Dr. Moriah Chandler as an optometrist typically assists people with their vision, but now during the coronavirus pandemic, she is helping by sewing masks for health care workers and first responders who lack personal protective equipment.
“Since we were switching over to remote education and waiting to see how things were going to go, I figured that I had the time to do something,” Chandler said.
While Chandler’s homemade masks are not medical-grade on their own, they can fit over medical-grade masks to prolong them. Chandler’s masks also include a pocket to place additional filters inside.
Balancing sewing masks with work, taking care of her children and other responsibilities, Chandler does not have a strict schedule on making masks. However, Chandler said she sees sewing masks as more than a casual hobby because of the global need for them right now.
“Usually, I’ll try and sew a little bit before dinner, but the majority of time I spend sewing is after the kids go to sleep and on the weekends,” Chandler said. “I’ve typically been staying up until 1 a.m. sewing masks.”
As of Sunday, Chandler has made 65 masks to be donated to various health care providers and first responders across the country, including a women’s health clinic in Pearland, a pediatric clinic in New York, an EMS station in Fredericksburg and the University of Texas Health Science Center at Houston.

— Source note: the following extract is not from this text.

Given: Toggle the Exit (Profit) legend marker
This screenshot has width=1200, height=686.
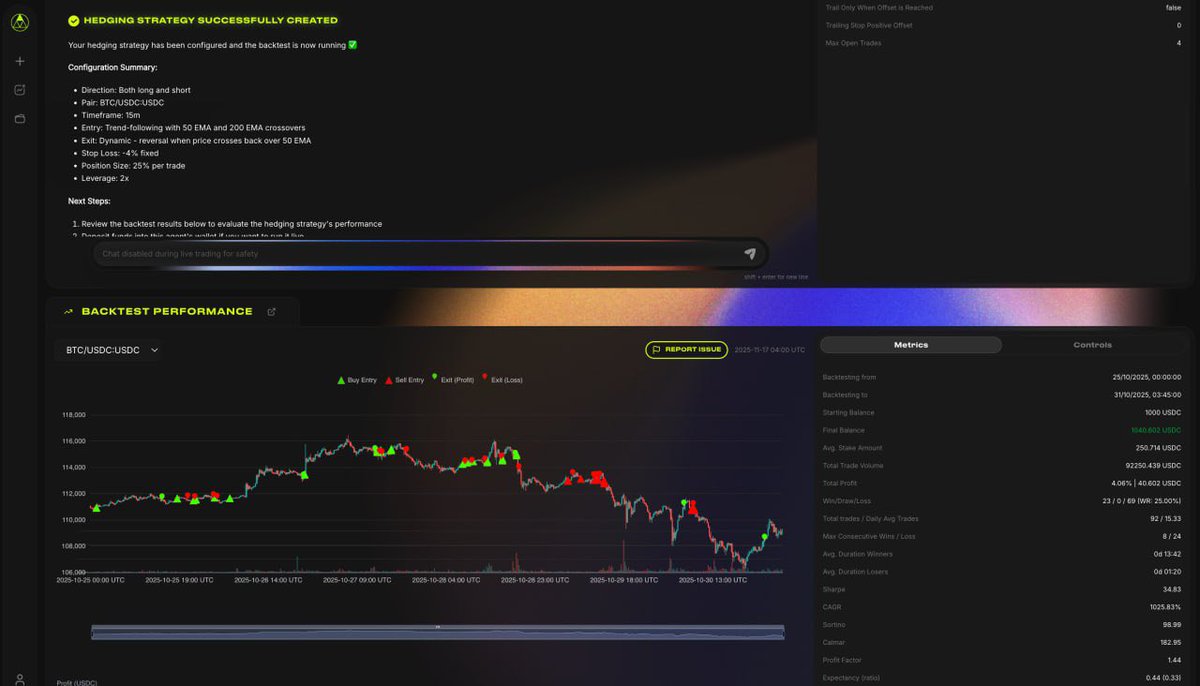Looking at the screenshot, I should [456, 380].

The next batch of masks will go to optometrists in California, Chandler said.
Through her mask making, Chandler has been able to encourage some of her coworkers and students at the College of Optometry to join her. Chandler created instructions on how she sews masks.
“Since I’ve started this, a couple of my UHCO students, faculty and staff have been inspired to start making and donating masks as well,” Chandler said. “Some of my friends from college and previous students and coworkers have also started making masks.”

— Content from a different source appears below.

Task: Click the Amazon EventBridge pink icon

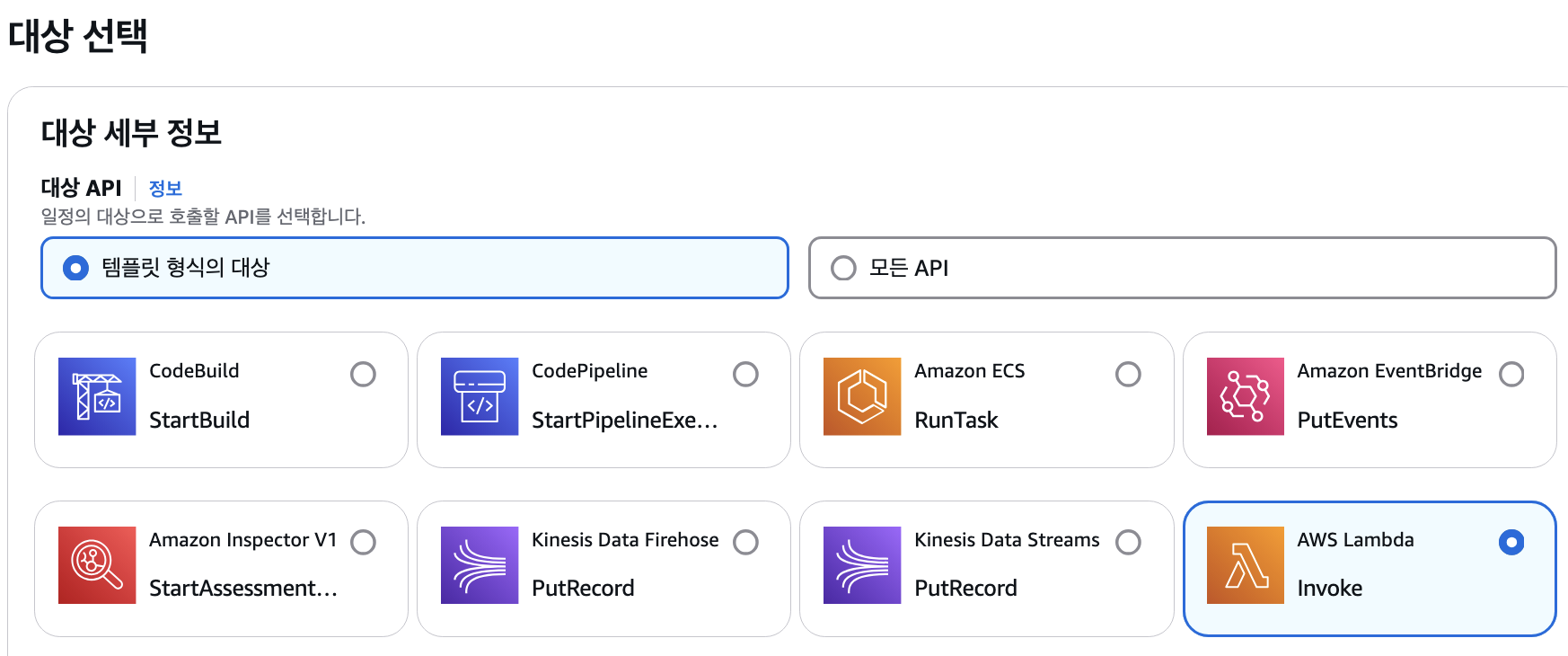Action: point(1245,396)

When it comes to what individuals can do in light of the new coronavirus, Chandler said things are changing so quickly, and people should wear masks or a bandanna around their mouths when going out in public settings.
“Follow the CDC’s guidelines: wash your hands often, don’t go out unless it’s necessary and practice social distancing,” Chandler said. “Since this is all new and uncertain, check in on your friends and family remotely (to) see how they’re doing. If you’re going to a store, see if you can pick up anything for a neighbor or a friend to save them a trip. We need to help each other.”